§ WHAT IS NEEDED
Everything from the line with "Task: Click arrow" to the end of the entries should be set down exactly, except the pictures.

§ DATA FOR ANALYSIS
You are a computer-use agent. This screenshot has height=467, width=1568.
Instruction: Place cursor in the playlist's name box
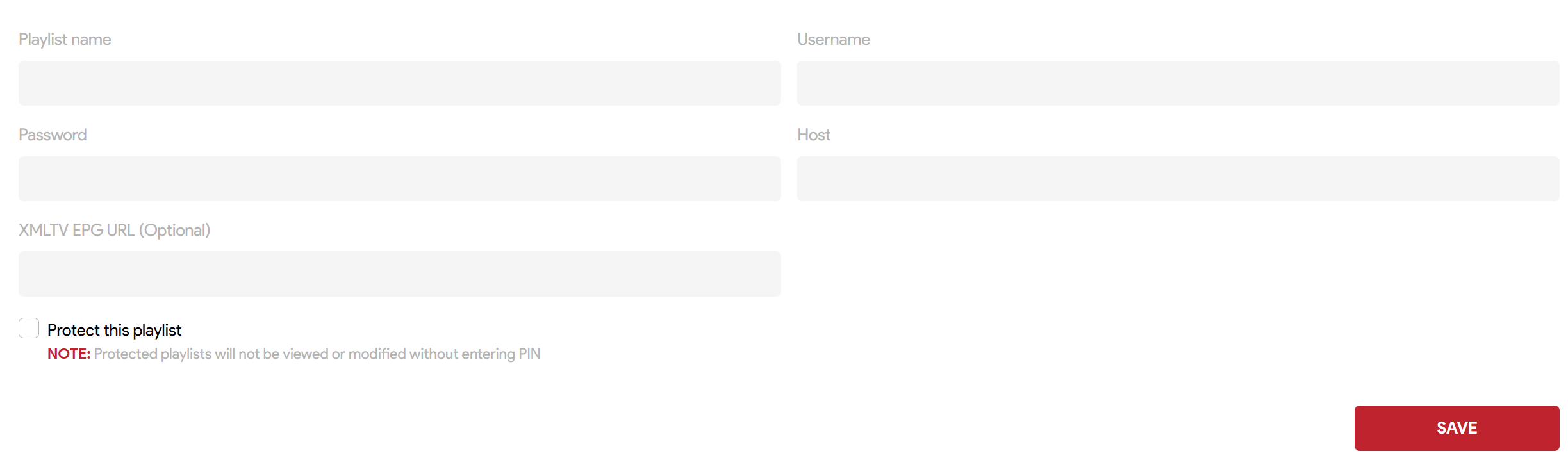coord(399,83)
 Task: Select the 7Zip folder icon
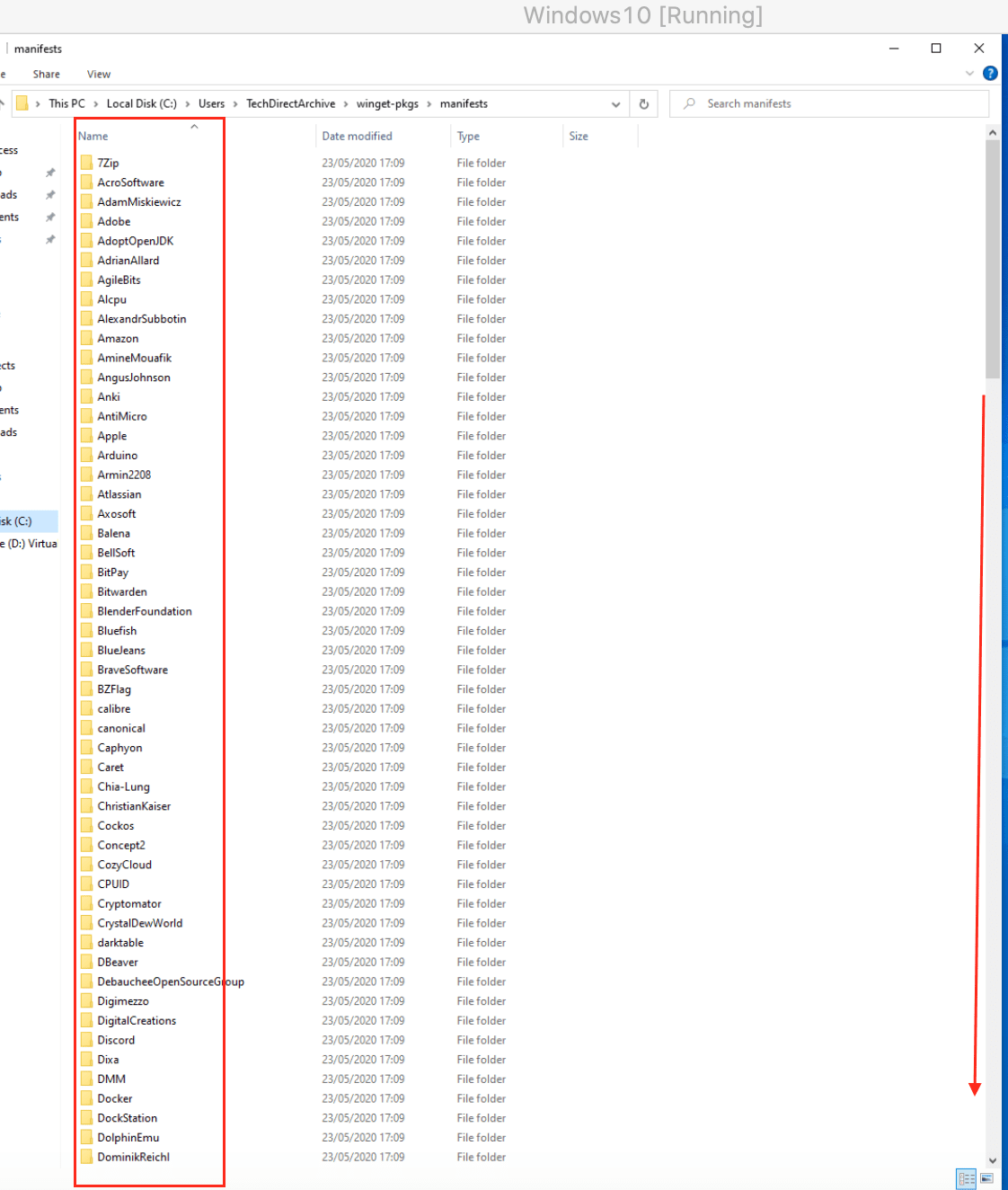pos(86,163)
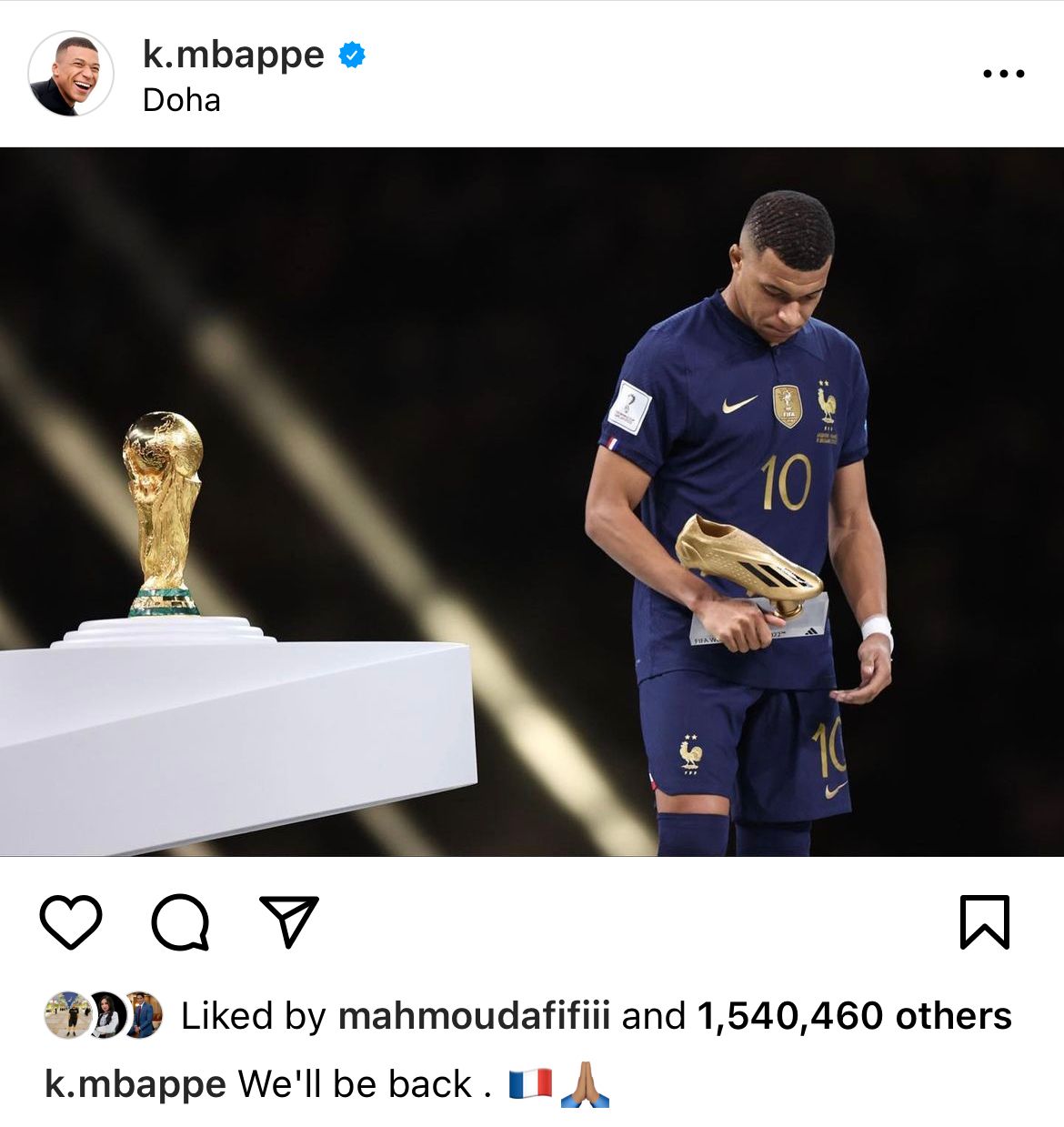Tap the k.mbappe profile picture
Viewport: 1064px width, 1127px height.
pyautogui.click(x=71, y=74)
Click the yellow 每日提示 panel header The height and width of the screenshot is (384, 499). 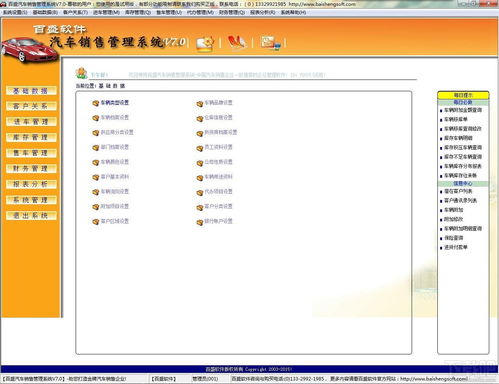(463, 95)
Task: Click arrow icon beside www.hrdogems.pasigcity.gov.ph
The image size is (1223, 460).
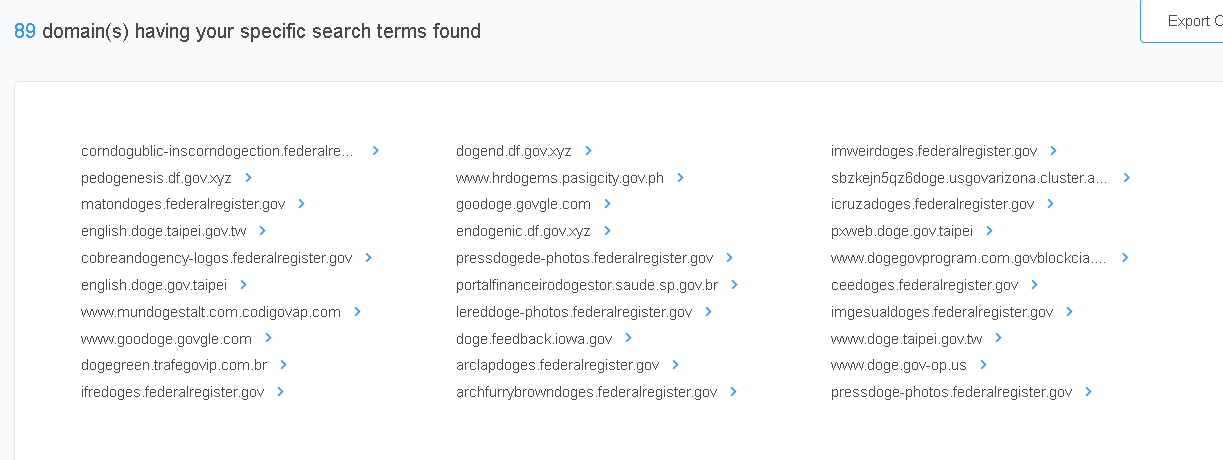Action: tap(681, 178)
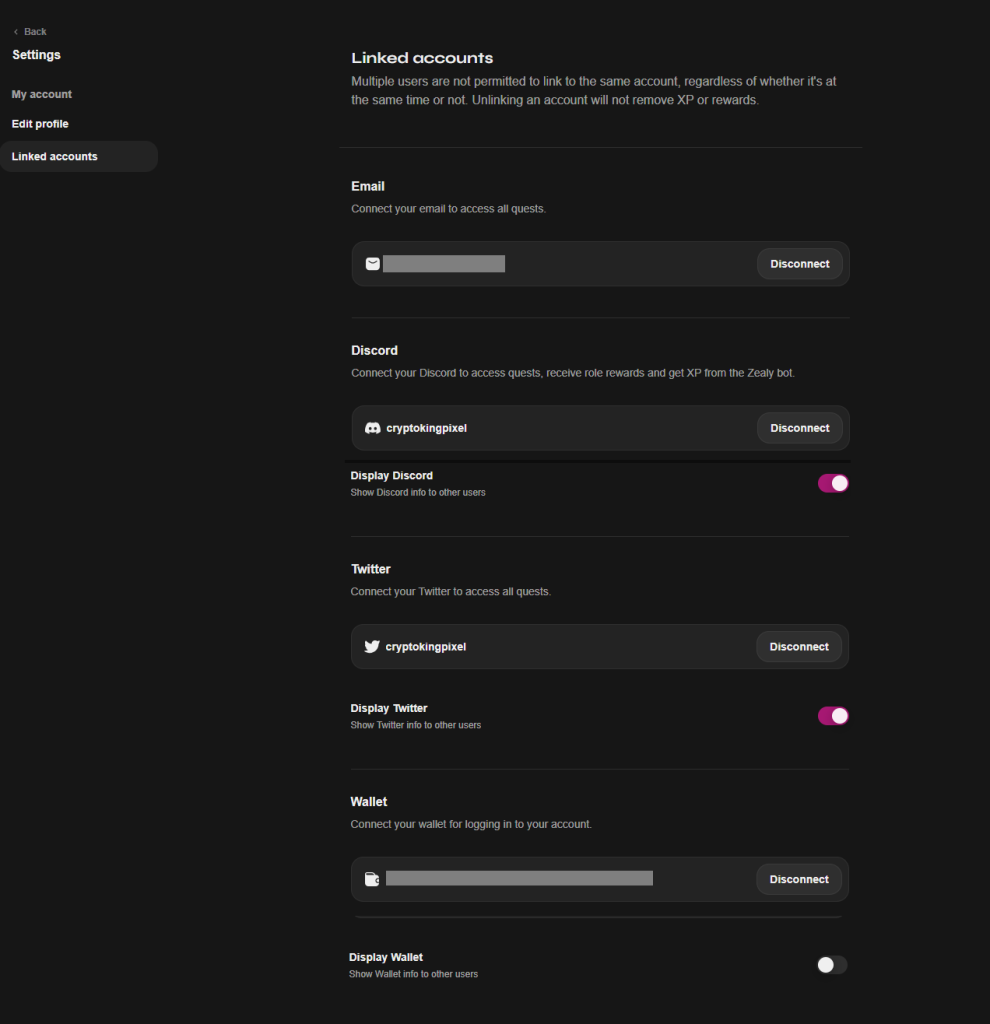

§ ANSWER FOR THE TASK
Task: Click arrow icon beside www.hrdogems.pasigcity.gov.ph
The image size is (1223, 460).
Action: tap(681, 178)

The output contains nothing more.